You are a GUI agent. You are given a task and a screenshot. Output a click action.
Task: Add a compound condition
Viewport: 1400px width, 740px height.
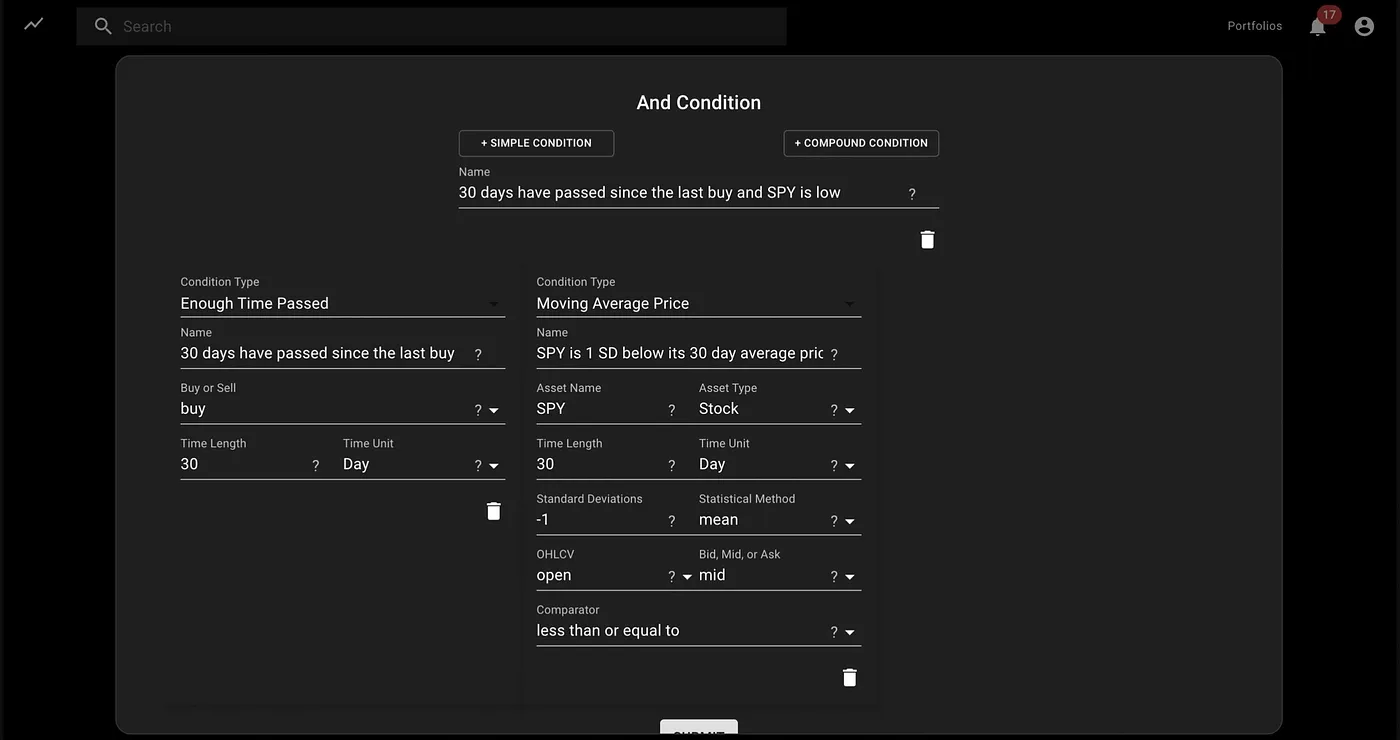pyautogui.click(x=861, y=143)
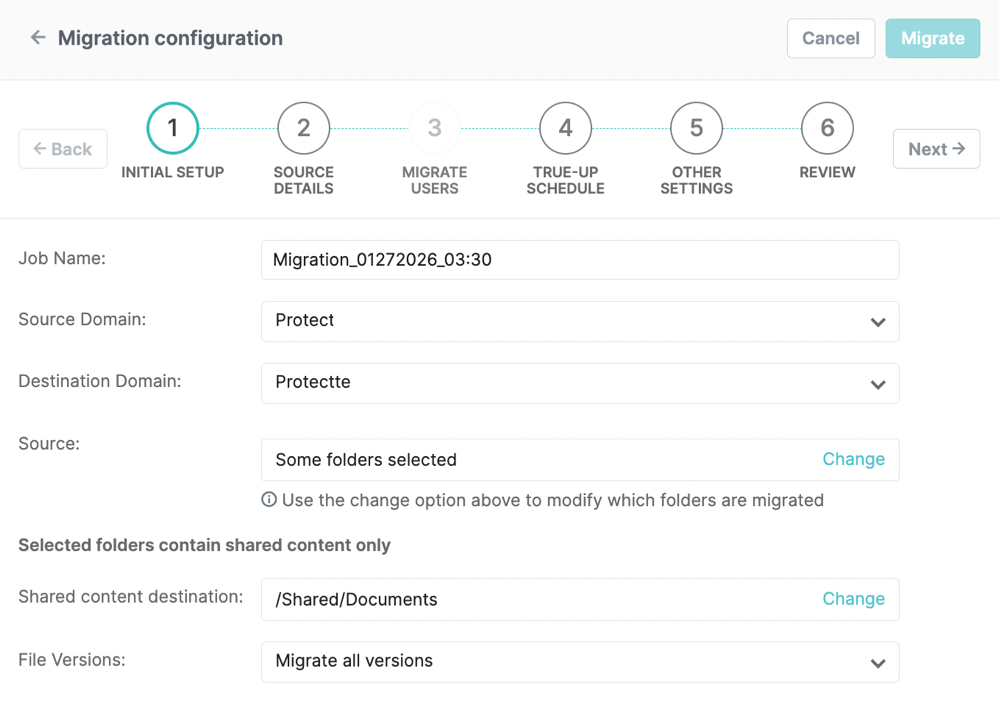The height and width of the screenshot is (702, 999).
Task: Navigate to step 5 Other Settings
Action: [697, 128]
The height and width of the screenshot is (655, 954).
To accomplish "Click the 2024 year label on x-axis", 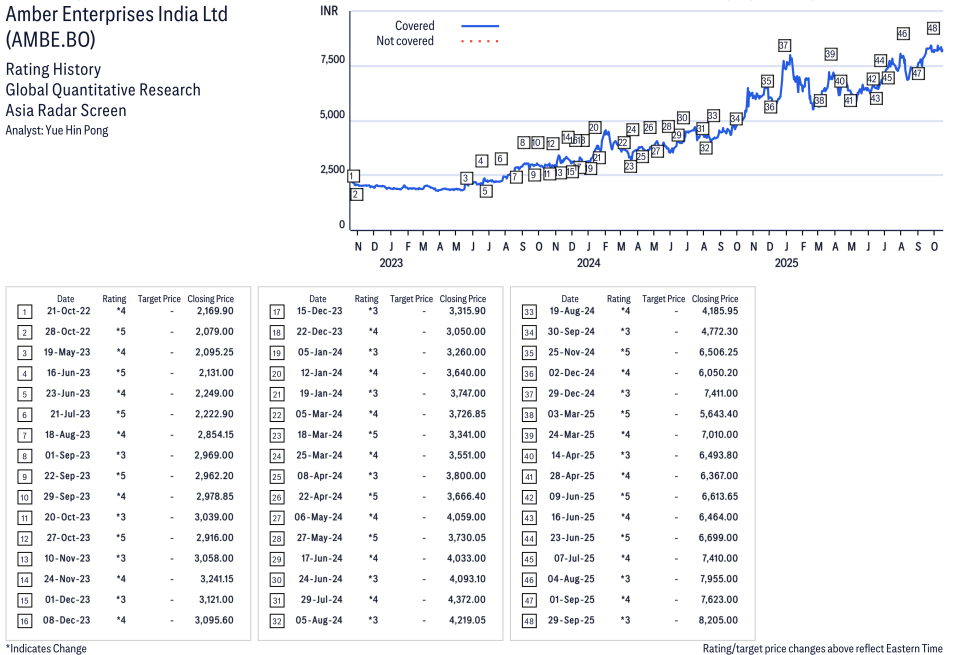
┄┄┄┄┄┄
*DO THIS*
Copy out verbatim the stretch from the line containing "The height and width of the screenshot is (655, 954)." through the end of the listing, leaving out the pictures.

*THE RESULT*
The height and width of the screenshot is (655, 954).
To accomplish "Click the 2024 year label on x-axis", 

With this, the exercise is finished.